**** TEXT BLOCK

Taking photographs of someone could amount to harassment if the behaviour complained of causes another person alarm or distress and amounts to a course of conduct (i.e. occurs on at least 2 occasions). In a landmark case, the actress Sienna Miller, recently used the anti-harassment legislation south of the border to successfully sue photographers following an ‘intolerable’ campaign by the paparazzi photographers. In November this year, Big Pictures UK Limited and its founder Darryn Lyons offered Miller a total of £53,000 plus legal costs in settlement of her dual claims of harassment and invasion of privacy. While not a binding court ruling, it may well encourage other celebrities to pursue a similar crusade under the anti-harassment legislation.
6. Invasion of Privacy
While the UK does not recognise a right of privacy per se it has signed up to the ECHR which provides everyone the right to respect for his/her private and family life. Article 8 has spawned a substantial body of UK case law, notably the Naomi Campbell and JK Rowling cases, which have led some commentators to suggest that a UK privacy law has arrived by the backdoor. Article 8 is now engaged wherever there is a reasonable expectation of privacy. In the Miller case noted above, under the terms of the High Court order it was held that Miller would have a reasonable expectation of privacy in the area outside of her home or at the home of her family, and office blocks or buildings not opened to the public. In turn, Miller agreed that she would not have any such reasonable expectation when she was entering or exiting a bar, restaurant or nightclub, was on a public footpath or highway -and not visibly upset or distressed- or attending a “red carpet” event.

********
**** GIVEN DATA

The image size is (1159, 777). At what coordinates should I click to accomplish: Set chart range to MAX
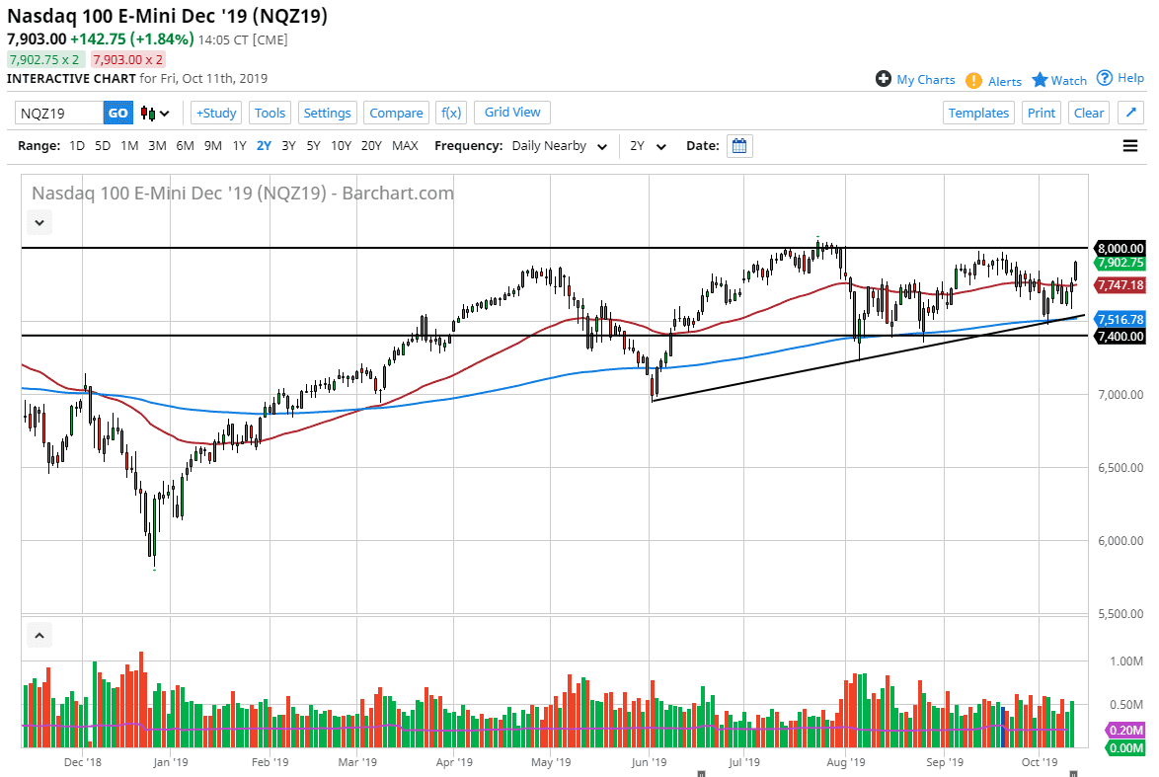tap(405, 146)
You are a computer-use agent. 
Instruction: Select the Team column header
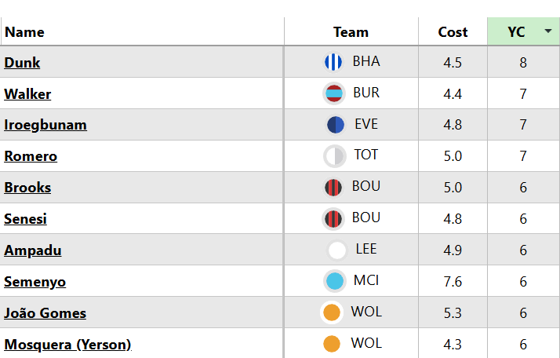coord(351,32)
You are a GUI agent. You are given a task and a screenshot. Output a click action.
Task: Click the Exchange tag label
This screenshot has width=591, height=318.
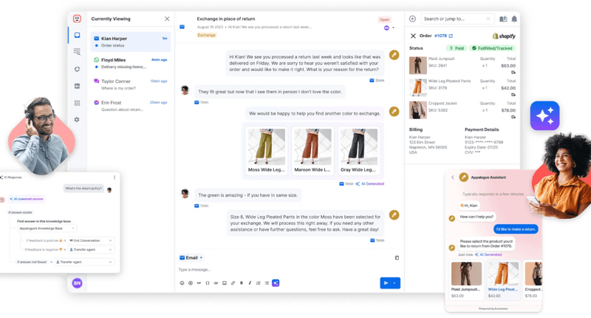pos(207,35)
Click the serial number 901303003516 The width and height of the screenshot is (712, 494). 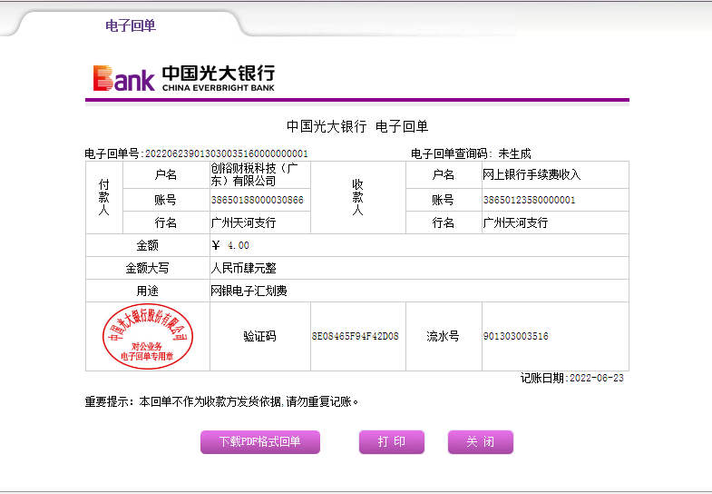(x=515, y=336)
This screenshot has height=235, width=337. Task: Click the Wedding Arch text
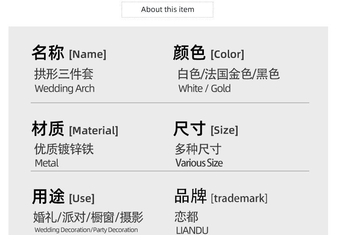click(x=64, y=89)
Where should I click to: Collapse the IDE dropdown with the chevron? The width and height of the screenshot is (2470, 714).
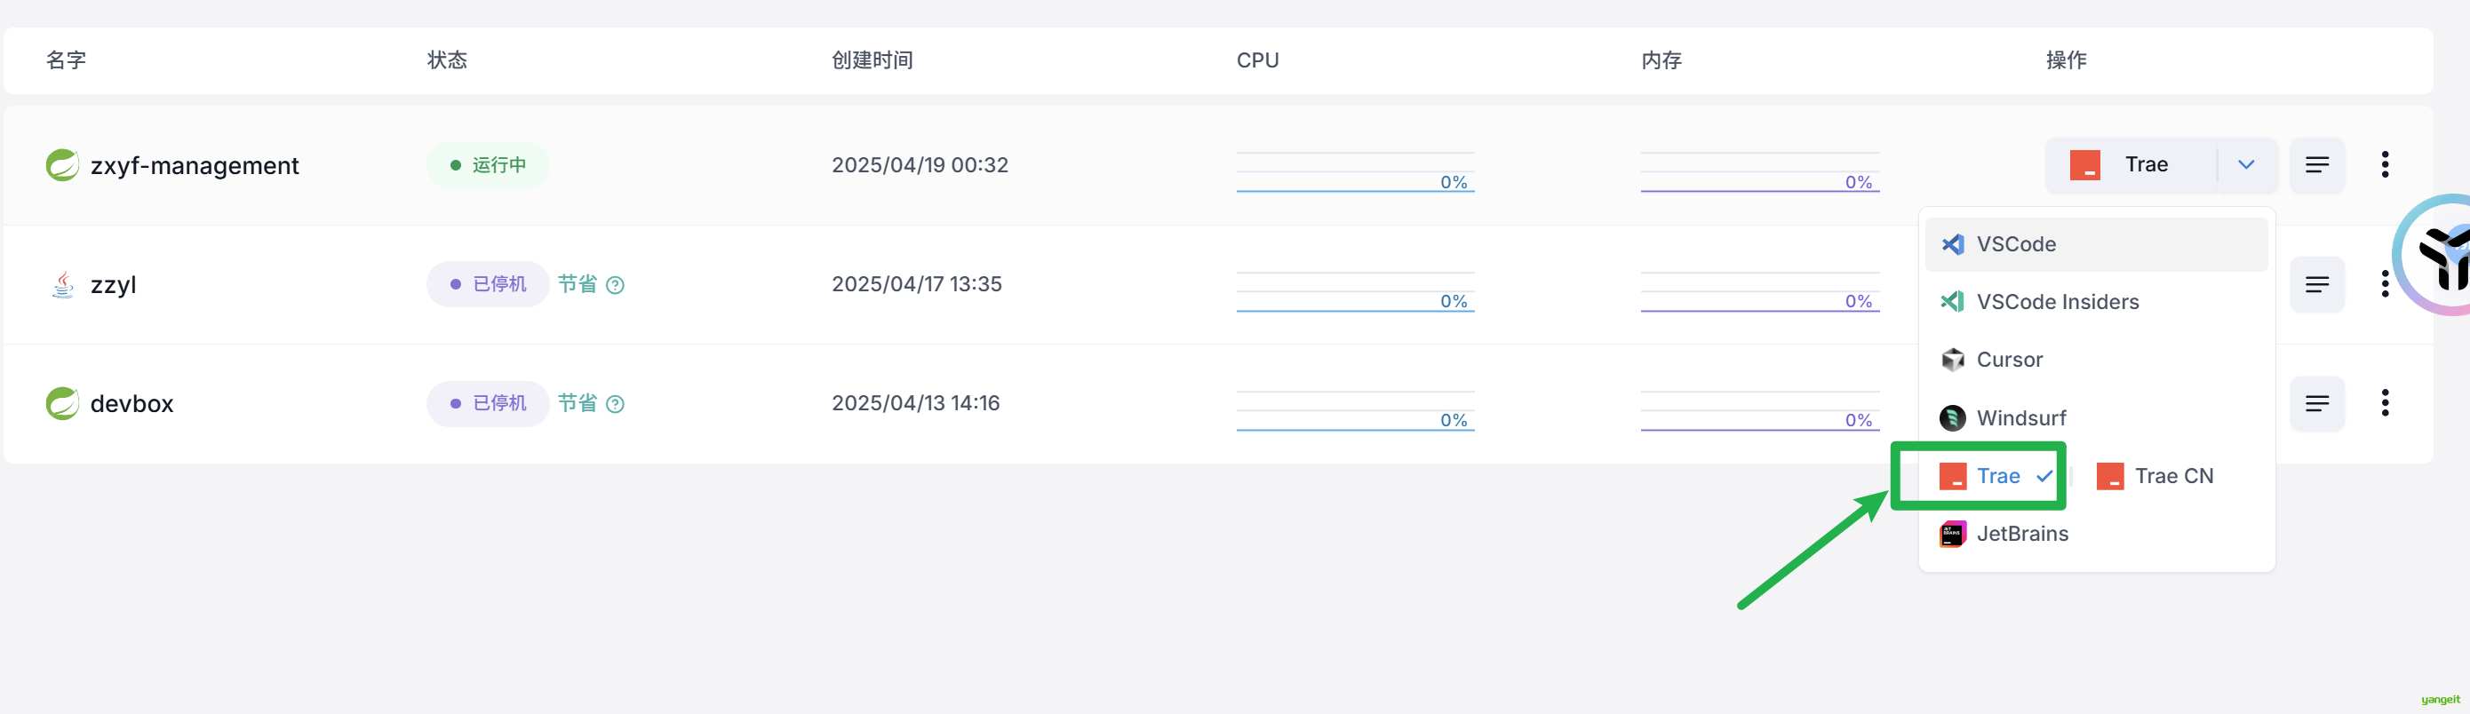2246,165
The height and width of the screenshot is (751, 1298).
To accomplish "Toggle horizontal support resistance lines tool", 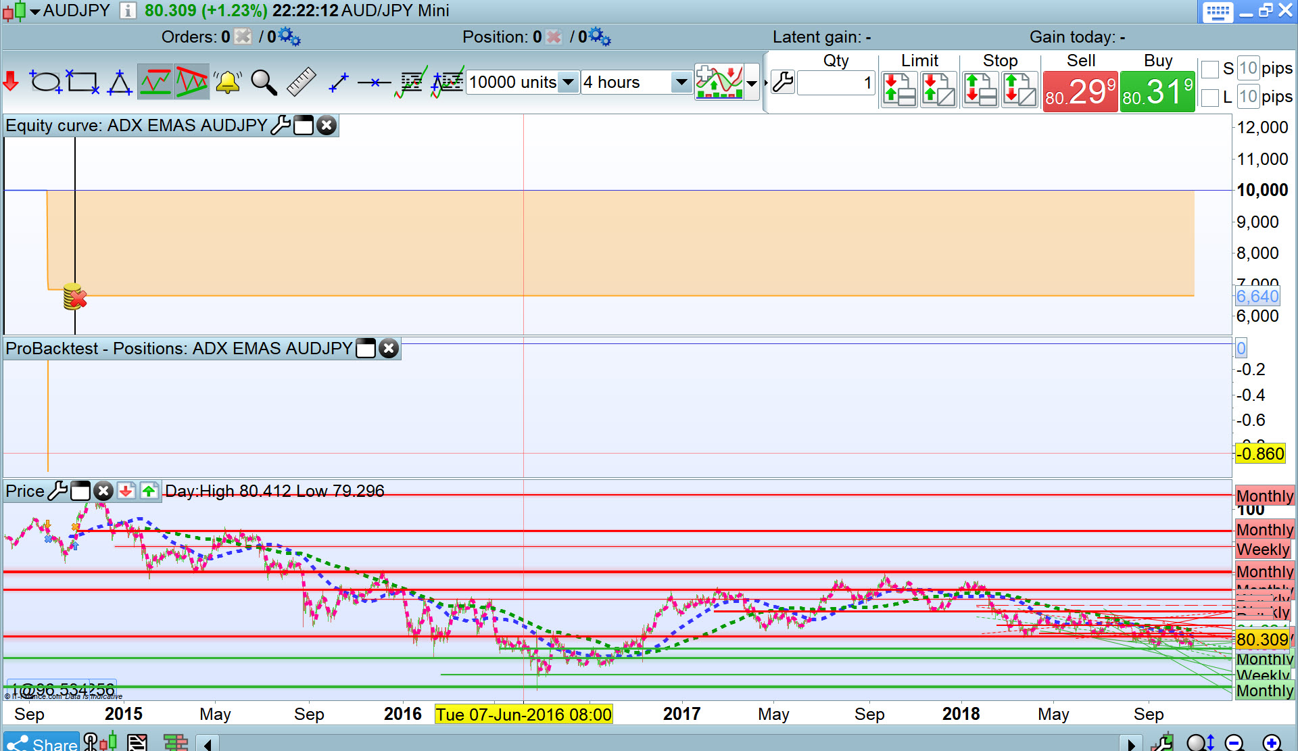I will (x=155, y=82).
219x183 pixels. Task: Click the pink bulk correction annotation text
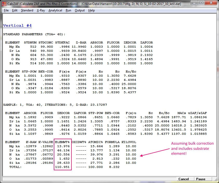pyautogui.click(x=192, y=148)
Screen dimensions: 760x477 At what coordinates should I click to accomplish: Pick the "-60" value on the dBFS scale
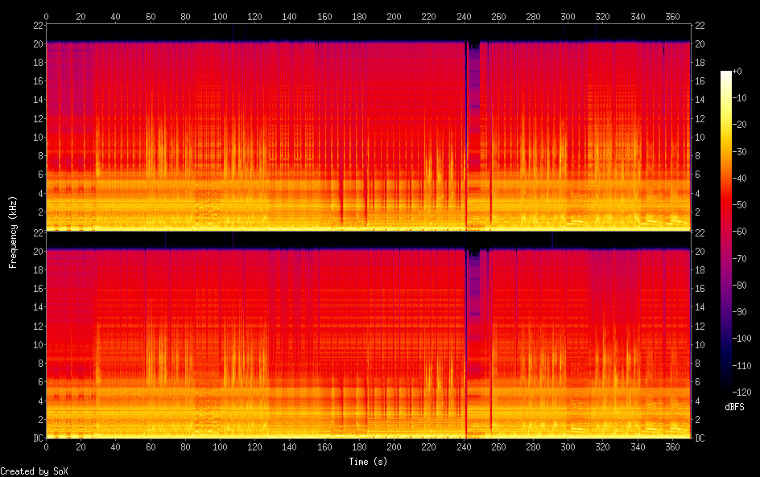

********

### REQUIREMENTS
Reproduce word for word the part of the harassment and privacy text above, starting at "Taking photographs of" and ending at "the anti-harassment legislation.".

### EXERCISE ANSWER
Taking photographs of someone could amount to harassment if the behaviour complained of causes another person alarm or distress and amounts to a course of conduct (i.e. occurs on at least 2 occasions). In a landmark case, the actress Sienna Miller, recently used the anti-harassment legislation south of the border to successfully sue photographers following an ‘intolerable’ campaign by the paparazzi photographers. In November this year, Big Pictures UK Limited and its founder Darryn Lyons offered Miller a total of £53,000 plus legal costs in settlement of her dual claims of harassment and invasion of privacy. While not a binding court ruling, it may well encourage other celebrities to pursue a similar crusade under the anti-harassment legislation.